* **EXERCISE AIM**: Could you set down the lines below, from the one containing "Conheça a AJEITAÍ (78, 1022)" through the final line, exactly as written?

* **SOURCE RECORDS**:
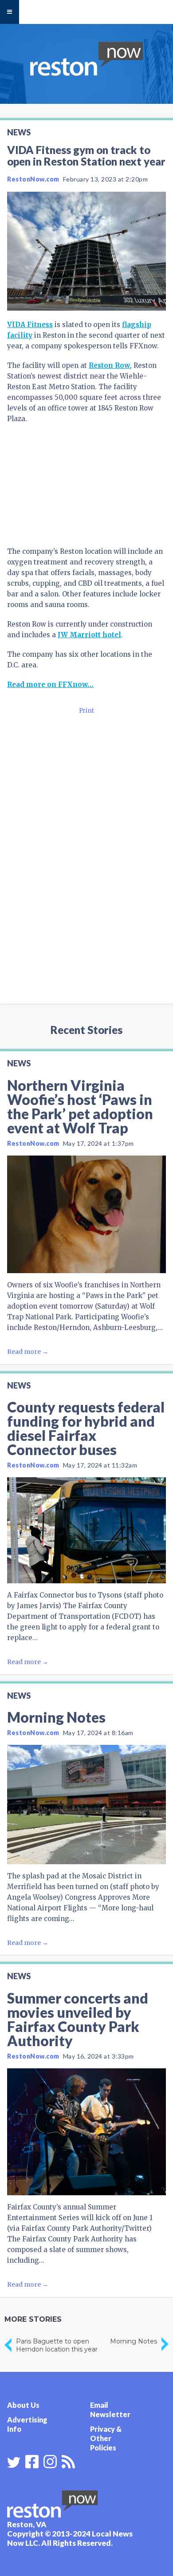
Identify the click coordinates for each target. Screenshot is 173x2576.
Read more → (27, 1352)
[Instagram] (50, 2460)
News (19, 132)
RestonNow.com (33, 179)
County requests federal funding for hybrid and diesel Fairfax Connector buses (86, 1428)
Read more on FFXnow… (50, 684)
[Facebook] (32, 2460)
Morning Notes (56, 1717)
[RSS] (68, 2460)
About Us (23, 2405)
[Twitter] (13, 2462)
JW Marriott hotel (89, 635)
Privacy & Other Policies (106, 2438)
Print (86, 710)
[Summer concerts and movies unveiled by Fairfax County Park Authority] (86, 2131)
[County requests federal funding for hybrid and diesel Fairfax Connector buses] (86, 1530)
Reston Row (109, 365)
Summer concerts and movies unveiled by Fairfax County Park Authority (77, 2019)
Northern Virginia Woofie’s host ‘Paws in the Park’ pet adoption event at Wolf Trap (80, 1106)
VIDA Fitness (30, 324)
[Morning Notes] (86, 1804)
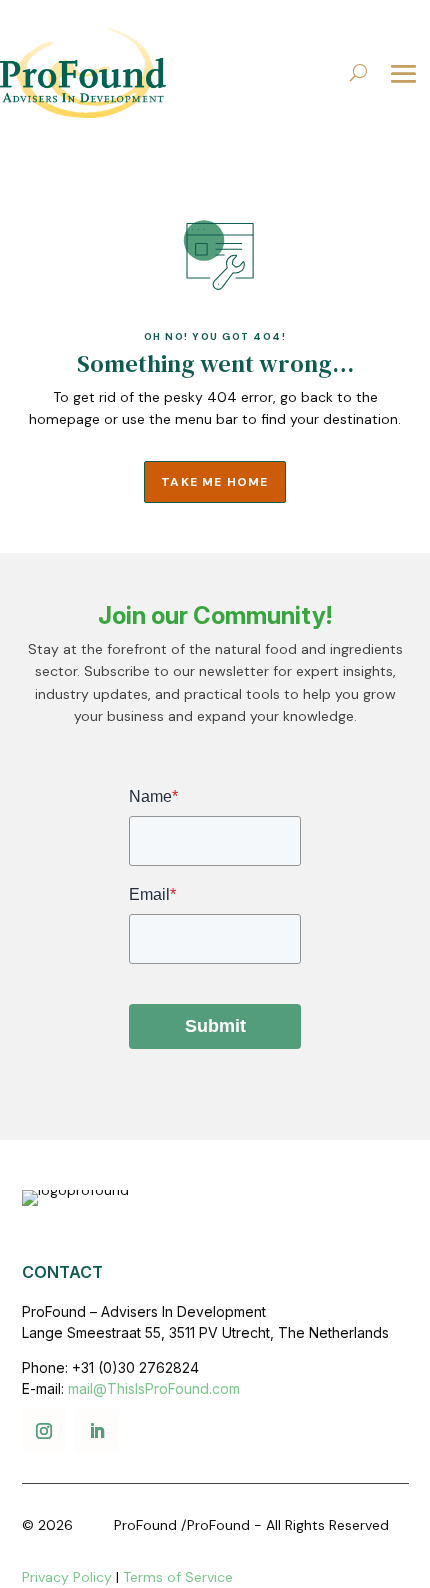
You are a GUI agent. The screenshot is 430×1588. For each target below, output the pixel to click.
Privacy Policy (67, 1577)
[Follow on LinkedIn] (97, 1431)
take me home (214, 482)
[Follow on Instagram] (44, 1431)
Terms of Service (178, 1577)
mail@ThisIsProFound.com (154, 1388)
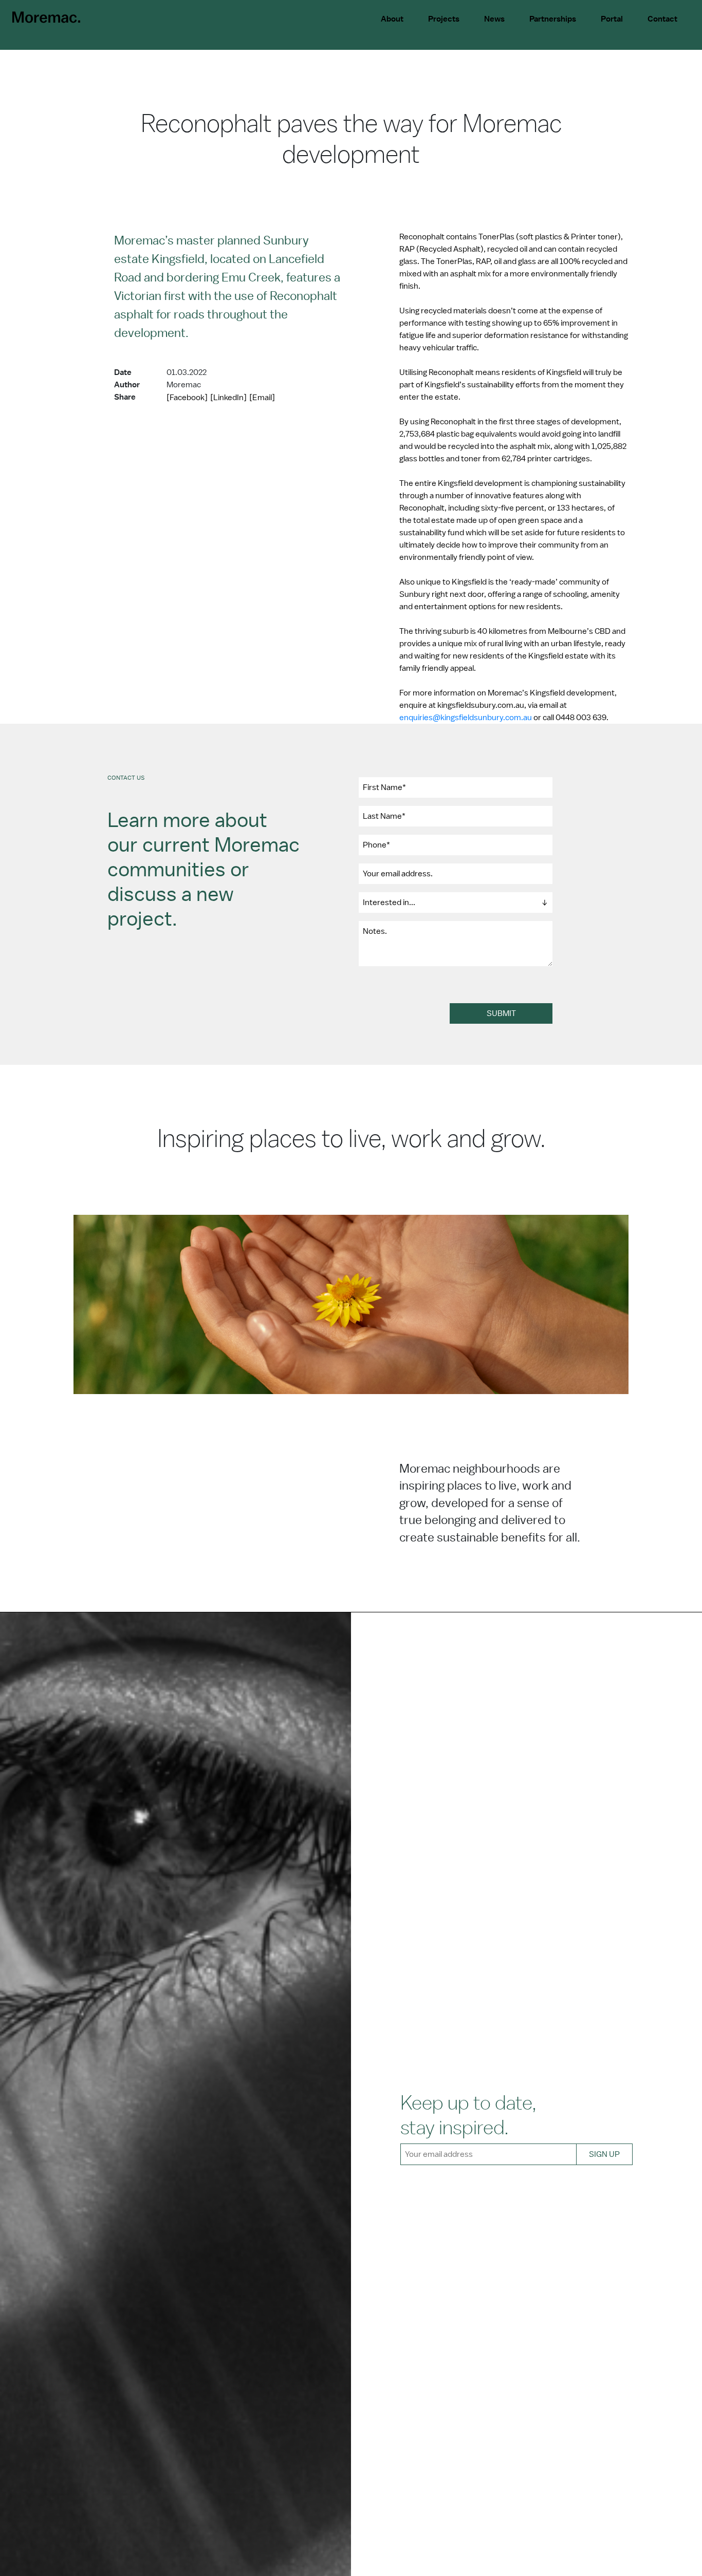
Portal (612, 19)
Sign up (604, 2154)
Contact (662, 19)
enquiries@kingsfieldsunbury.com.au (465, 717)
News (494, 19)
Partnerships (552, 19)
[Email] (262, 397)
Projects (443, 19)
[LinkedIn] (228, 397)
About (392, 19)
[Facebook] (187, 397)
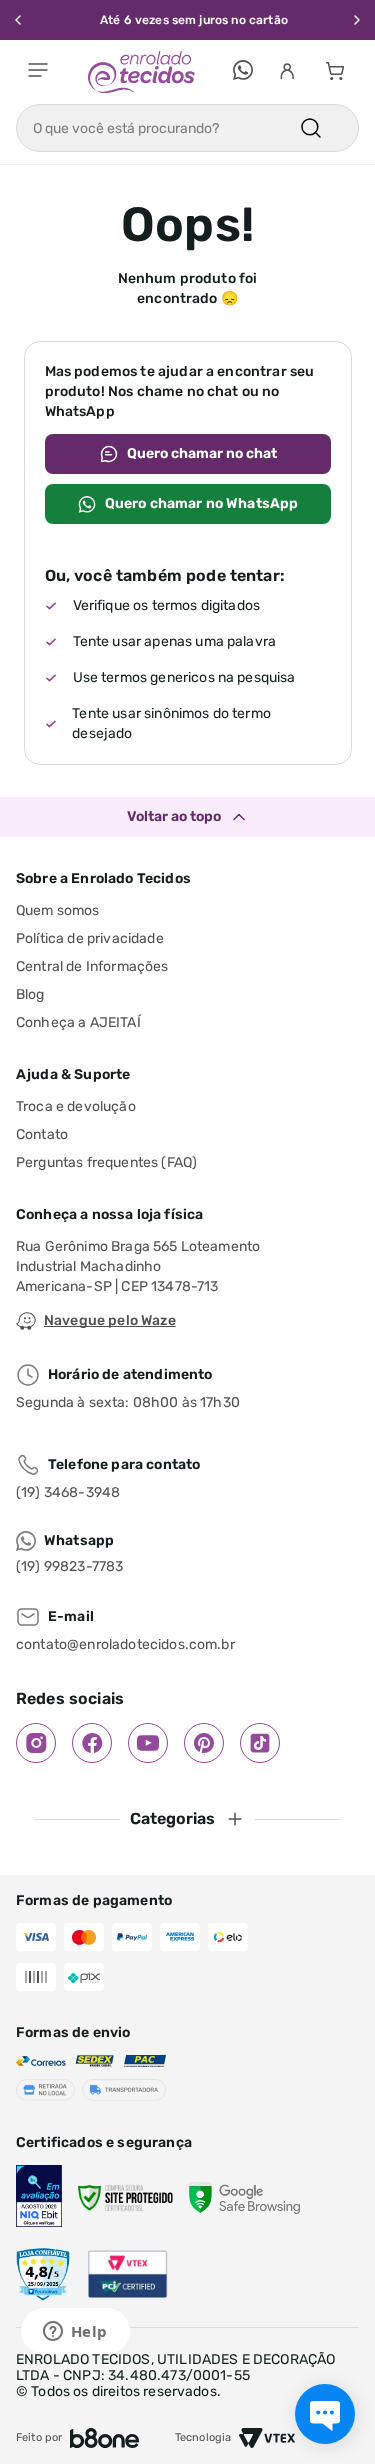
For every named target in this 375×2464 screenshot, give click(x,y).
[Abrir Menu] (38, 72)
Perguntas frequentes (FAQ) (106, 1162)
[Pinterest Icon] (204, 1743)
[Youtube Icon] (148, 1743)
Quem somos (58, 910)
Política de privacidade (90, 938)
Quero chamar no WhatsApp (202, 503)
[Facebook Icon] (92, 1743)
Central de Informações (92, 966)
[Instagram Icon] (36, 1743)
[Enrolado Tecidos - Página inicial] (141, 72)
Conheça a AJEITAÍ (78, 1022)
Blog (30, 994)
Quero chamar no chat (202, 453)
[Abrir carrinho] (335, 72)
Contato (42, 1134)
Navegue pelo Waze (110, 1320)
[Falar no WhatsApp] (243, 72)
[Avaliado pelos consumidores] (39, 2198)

* **FINISHED TASK**:
Conheça a AJEITAÍ (78, 1022)
Blog (30, 994)
Quero chamar no chat (202, 453)
[Abrir carrinho] (335, 72)
Contato (42, 1134)
Navegue pelo Waze (110, 1320)
[Falar no WhatsApp] (243, 72)
[Avaliado pelos consumidores] (39, 2198)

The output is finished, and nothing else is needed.